Poster Session P3.8 Precipitation and microphysical characteristics of objectively derived MSC regimes

Monday, 6 August 2007
Halls C & D (Cairns Convention Center)
Mick Pope, BMRC, Melbourne, Vic., Australia; and C. Jakob and M. J. Reeder

Handout (83.2 kB)

Instruments on the Tropical Rainfall Measuring Mission (TRMM) satellite have been used to study the precipitation (using the Precipitation Radar) and microphysical characteristics (using the Lightning Imaging Sensor and TRMM Microwave Imager) of precipitation features. The polar orbit of TRMM means that mesoscale convective systems (MCS) are rarely sampled more than once. Geostationary Infrared (IR) studies have been used to study MCS, including their life cycle and dynamics. However, IR only studies are limited, the poor relationship between cloud top temperature and rainfall being well noted in the literature.

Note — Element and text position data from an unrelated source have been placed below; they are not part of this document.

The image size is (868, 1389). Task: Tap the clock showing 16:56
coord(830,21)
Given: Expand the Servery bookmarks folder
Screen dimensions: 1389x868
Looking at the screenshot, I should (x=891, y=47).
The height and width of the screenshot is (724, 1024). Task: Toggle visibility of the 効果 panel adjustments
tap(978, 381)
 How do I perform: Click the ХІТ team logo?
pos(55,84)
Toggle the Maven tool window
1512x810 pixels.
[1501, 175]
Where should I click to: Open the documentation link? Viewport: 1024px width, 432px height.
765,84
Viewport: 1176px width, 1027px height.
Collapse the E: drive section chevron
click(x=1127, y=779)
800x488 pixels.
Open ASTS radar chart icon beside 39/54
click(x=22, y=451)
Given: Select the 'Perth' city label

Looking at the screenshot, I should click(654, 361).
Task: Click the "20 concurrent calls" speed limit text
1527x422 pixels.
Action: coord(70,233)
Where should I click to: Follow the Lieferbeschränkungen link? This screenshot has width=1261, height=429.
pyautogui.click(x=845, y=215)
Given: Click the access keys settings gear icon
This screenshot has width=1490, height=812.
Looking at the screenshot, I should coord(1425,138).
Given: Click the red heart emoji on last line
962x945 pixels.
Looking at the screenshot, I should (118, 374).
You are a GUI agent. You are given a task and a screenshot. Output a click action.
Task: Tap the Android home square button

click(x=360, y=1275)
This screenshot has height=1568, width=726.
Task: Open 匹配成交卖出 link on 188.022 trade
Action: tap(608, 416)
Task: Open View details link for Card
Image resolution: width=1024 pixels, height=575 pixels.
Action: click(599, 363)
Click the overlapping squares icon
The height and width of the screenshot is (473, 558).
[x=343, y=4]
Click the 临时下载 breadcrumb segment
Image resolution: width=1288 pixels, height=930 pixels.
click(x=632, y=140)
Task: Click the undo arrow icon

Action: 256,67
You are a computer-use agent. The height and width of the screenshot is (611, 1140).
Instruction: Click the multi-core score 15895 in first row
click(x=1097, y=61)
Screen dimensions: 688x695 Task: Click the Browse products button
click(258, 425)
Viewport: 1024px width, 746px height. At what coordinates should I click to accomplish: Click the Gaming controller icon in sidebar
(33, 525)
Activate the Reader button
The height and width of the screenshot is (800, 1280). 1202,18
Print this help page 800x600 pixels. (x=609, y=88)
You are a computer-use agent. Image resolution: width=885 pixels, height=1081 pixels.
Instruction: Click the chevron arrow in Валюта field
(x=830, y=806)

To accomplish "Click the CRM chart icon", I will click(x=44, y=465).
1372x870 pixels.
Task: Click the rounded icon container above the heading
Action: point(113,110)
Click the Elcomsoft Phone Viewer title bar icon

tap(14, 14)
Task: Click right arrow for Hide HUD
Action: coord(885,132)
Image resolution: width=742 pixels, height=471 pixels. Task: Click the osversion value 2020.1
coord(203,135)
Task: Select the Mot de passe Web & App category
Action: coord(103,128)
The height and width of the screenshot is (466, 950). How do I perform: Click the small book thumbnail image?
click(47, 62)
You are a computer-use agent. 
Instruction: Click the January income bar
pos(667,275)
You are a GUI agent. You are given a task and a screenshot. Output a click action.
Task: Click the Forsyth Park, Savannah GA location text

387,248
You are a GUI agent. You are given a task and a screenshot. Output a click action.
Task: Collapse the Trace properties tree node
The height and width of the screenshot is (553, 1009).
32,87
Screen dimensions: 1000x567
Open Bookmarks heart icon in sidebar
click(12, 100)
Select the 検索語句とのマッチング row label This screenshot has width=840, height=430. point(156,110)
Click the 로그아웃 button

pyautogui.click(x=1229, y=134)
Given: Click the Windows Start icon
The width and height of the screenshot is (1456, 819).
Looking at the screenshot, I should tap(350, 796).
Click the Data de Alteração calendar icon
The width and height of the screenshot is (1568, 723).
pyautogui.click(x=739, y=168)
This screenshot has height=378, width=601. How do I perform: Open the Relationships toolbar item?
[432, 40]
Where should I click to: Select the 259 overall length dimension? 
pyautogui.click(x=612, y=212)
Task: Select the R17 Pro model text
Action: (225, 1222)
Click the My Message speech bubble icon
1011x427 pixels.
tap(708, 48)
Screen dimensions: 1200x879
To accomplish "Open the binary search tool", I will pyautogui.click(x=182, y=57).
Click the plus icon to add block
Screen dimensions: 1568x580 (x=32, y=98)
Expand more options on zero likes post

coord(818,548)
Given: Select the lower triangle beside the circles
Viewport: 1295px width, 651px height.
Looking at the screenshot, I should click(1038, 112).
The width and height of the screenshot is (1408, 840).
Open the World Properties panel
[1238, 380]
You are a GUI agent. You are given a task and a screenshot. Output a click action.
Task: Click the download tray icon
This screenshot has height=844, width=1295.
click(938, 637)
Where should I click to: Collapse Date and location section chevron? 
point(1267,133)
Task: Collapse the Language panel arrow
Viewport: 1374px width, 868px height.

This study reports on the comparison between objectively derived MCS regimes and TRMM data using the University of Utah TRMM database. The MCS regimes are derived by K-means cluster analysis using the Japanese Meteorological Agency GMS5 IR1 channel over the Maritime Continent, for the 1998-99 to 2000-2001 monsoon seasons (September to April). Four regimes are identified, short-lived MCS, long-lived MCS and intermediate lifetime MCS propagating eastward and westward. A composite lifecycle of precipitation and microphysics is built up, and the difference between each regime and continental/maritime MCS are studied.